Specific Populations

Pregnancy

Category C.1

No adequate and well-controlled studies of dapagliflozin in pregnant women.1

Studies in animals indicate that dapagliflozin use during pregnancy may affect renal development and maturation.1

Consider alternative therapies in pregnant women, especially during the second and third trimesters.1 Use during pregnancy only if potential benefit justifies the potential risk to the fetus.1

Lactation

Distributed into milk in rats; not known whether distributed into human milk.1 Discontinue nursing or the drug.1

Pediatric Use

Safety and efficacy not established in pediatric patients <18 years of age.1

Geriatric Use

Efficacy similar in patients <65 years of age and those ≥65 years of age after controlling for renal function (eGFR).1 Such patients more likely to experience adverse effects related to volume depletion and renal impairment or failure.1

Hepatic Impairment

No dosage adjustment necessary for patients with mild, moderate, or severe hepatic impairment.1 Assess benefits versus risks in patients with severe hepatic impairment; safety and efficacy not established in such patients.1 22

Renal Impairment

Patients with moderate renal impairment (eGFR 30 to <60 mL/minute per 1.73 m2) receiving dapagliflozin had no overall improvement in glycemic control and had higher rates of renal-related adverse reactions and more bone fractures than placebo recipients; do not initiate in such patients.1 35

Not expected to be effective in patients with severe renal impairment (eGFR <30 mL/minute per 1.73 m2) or end-stage renal disease; contraindicated in such patients.1

Impact of hemodialysis on dapagliflozin exposure is not known; contraindicated in patients on dialysis.1

Assess renal function prior to initiation of therapy and periodically thereafter.1

Common Adverse Effects

Female genital mycotic infection,1 2 3 4 6 7 8 nasopharyngitis,1 2 3 5 6 7 8 urinary tract infection,1 2 3 4 5 6 8 33 back pain,1 5 8 increased urination,1 male genital mycotic infection,1 2 3 4 7 nausea,1 4 dyslipidemia,1 4 8 constipation,1 discomfort with urination,1 pain in extremity.1 8

Interactions for Dapagliflozin Propanediol

Metabolism principally mediated by uridine diphosphate-glucuronosyltransferase (UGT) isoenzyme 1A9.1 20

Drugs Affecting or Metabolized by Hepatic Microsomal Enzymes

Did not inhibit CYP-450 isoenzymes 1A2, 2A6, 2B6, 2C8, 2C9, 2C19, 2D6 or 3A4 in vitro.1 19 Did not induce CYP isoenzymes 1A2, 2B6, or 3A4 in vitro.1 19

Drugs Affected by Organic Anion Transporter

Dapagliflozin 3-O-glucuronide, inactive metabolite of dapagliflozin, is a substrate of organic anion transport (OAT) 3.1 Dapagliflozin and dapagliflozin 3-O-glucuronide did not meaningfully inhibit OAT1 or OAT3 active transporters; pharmacokinetic interactions unlikely with OAT1 or OAT3 substrates.1

Drugs Affected by Organic Cation Transporter

Did not meaningfully inhibit organic cation transporter (OCT) 2; pharmacokinetic interactions unlikely with substrates of OCT2.1

Drugs Affected by P-glycoprotein Transport

Weak P-glycoprotein substrate; did not meaningfully inhibit P-glycoprotein.1 19 20 Unlikely to affect pharmacokinetics of concurrently administered P-glycoprotein substrates.1

Specific Drugs and Laboratory Tests

Drug or Test

Interaction

Comments

Antidiabetic agents

Risk of hypoglycemia increased when used concomitantly with insulin secretagogue (e.g,, sulfonylurea) or insulin1

Reduced dosage of insulin or insulin secretagogue may be required to reduce the risk of hypoglycemia1

Bumetanide

Increased bumetanide AUC and peak plasma concentration1 (see also Diuretics entry in this table)

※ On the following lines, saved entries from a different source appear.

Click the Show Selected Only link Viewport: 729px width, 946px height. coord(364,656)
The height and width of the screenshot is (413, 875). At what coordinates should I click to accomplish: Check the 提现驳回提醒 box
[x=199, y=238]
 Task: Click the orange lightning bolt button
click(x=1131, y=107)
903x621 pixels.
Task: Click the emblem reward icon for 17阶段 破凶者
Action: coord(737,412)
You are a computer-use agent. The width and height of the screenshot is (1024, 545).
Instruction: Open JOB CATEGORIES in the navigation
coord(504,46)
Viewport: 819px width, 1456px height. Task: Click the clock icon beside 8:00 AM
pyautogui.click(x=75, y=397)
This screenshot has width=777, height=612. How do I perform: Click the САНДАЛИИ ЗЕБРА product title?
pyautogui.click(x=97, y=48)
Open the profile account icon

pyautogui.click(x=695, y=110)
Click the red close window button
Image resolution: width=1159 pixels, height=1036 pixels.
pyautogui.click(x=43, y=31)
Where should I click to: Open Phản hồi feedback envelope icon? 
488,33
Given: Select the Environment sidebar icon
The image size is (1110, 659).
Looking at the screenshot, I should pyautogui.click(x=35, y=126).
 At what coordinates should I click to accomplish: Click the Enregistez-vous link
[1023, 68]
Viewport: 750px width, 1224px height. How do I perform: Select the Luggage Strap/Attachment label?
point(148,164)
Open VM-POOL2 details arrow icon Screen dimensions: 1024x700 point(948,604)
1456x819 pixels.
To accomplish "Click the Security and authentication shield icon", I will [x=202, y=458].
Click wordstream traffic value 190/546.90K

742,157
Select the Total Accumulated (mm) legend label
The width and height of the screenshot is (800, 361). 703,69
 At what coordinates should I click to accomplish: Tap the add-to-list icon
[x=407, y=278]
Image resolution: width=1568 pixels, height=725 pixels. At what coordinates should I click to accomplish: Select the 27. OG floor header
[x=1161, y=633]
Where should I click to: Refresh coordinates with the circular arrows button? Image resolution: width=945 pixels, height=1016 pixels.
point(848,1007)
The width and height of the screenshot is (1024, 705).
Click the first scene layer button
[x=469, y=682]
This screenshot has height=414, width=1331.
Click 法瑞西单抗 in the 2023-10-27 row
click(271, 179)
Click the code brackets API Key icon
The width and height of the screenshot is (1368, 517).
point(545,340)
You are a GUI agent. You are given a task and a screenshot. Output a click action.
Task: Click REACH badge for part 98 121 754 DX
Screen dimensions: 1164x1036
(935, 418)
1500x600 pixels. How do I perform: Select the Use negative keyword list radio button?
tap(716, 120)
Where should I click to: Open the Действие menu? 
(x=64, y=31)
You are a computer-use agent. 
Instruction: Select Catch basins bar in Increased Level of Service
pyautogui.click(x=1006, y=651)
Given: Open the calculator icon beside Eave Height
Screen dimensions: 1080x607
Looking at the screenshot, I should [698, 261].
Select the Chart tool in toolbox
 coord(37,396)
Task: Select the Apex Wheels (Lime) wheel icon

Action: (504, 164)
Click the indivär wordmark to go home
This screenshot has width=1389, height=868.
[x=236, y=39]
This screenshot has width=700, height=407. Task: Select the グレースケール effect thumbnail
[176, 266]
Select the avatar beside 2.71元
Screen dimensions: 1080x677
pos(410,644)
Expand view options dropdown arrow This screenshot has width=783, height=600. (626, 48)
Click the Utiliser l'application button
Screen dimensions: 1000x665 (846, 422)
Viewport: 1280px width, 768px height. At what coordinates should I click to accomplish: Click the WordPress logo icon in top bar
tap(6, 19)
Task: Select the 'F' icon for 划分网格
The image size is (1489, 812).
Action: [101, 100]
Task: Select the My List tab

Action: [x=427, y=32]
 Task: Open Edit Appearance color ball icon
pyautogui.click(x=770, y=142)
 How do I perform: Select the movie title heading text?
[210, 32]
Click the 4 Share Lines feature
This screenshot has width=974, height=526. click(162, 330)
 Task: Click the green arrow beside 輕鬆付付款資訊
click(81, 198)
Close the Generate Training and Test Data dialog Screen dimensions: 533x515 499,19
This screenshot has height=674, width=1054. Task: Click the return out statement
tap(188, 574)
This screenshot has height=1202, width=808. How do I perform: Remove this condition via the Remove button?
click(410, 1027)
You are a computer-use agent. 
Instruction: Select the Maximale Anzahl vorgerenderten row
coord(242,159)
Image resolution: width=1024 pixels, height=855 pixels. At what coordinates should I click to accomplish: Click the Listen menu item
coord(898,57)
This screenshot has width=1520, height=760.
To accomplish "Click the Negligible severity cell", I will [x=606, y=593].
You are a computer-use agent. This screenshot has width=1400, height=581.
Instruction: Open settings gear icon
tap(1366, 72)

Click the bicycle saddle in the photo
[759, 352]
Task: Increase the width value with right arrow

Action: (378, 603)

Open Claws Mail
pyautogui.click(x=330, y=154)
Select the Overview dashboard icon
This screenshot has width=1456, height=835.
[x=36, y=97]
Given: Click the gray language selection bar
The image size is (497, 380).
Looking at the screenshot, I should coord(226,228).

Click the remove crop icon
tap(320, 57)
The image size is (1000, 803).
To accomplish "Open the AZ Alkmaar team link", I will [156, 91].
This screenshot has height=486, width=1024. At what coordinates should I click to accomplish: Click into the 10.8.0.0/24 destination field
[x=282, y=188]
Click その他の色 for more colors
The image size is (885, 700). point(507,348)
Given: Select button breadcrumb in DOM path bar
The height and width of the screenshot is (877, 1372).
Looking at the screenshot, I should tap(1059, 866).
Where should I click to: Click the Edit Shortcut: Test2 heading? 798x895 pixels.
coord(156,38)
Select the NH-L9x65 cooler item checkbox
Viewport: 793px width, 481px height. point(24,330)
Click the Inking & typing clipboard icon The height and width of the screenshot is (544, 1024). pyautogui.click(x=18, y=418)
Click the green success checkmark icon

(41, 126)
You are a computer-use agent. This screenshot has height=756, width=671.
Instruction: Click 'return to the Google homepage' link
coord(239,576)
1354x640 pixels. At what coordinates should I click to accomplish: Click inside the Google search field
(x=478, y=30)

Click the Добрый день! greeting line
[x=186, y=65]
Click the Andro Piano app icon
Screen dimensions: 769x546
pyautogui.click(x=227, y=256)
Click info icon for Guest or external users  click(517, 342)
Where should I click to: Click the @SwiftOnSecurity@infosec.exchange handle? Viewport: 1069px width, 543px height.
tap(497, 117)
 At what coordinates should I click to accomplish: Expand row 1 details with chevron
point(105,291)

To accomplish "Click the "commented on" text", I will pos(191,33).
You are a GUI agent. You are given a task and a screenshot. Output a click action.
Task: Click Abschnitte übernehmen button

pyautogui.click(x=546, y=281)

No dosage adjustment necessary1

Digoxin

No clinically meaningful effect on digoxin AUC or peak plasma concentration1 20 26

No adjustment of digoxin dosage necessary1

Diuretics

Possible increased incidence of symptomatic hypotension1

Assess and correct intravascular volume prior to dapagliflozin initiation; monitor for signs and symptoms of hypotension after initiating therapy1

Glimepiride

Increased glimepiride AUC1 20

No dosage adjustment necessary1 25

Hydrochlorothiazide

No clinically important effect on pharmacokinetics of either drug1 20 (see also Diuretics entry in this table)

No dosage adjustment necessary1

Mefenamic acid

Increased dapagliflozin peak plasma concentration and AUC1 20 24

No adjustment of dapagliflozin dosage necessary.24

Metformin

No clinically meaningful effect on pharmacokinetics of either drug 1 20 25

No dosage adjustment necessary1 25

Pioglitazone

Decreased pioglitazone peak plasma concentration1 20

No dosage adjustment necessary1 25

Rifampin

Decreased dapagliflozin peak plasma concentration and AUC 1 20 24

No adjustment of dapagliflozin dosage necessary1 24

Simvastatin

Increased simvastatin AUC1 26

No dosage adjustment necessary1

Sitagliptin

No clinically meaningful effect on pharmacokinetics of either drug (single-dose administration)1

No dosage adjustment necessary1 25

Urine glucose tests (e.g., 1,5-anhydroglucitol assay)

SGLT2 inhibitors increase urinary glucose excretion and will result in false-positive urine glucose tests1

Use alternative methods to monitor glycemic control1

Valsartan

Decreased peak plasma concentrations of valsartan and dapagliflozin and increased valsartan AUC1 20 26

No dosage adjustment necessary1

Voglibose (not commercially available in the US)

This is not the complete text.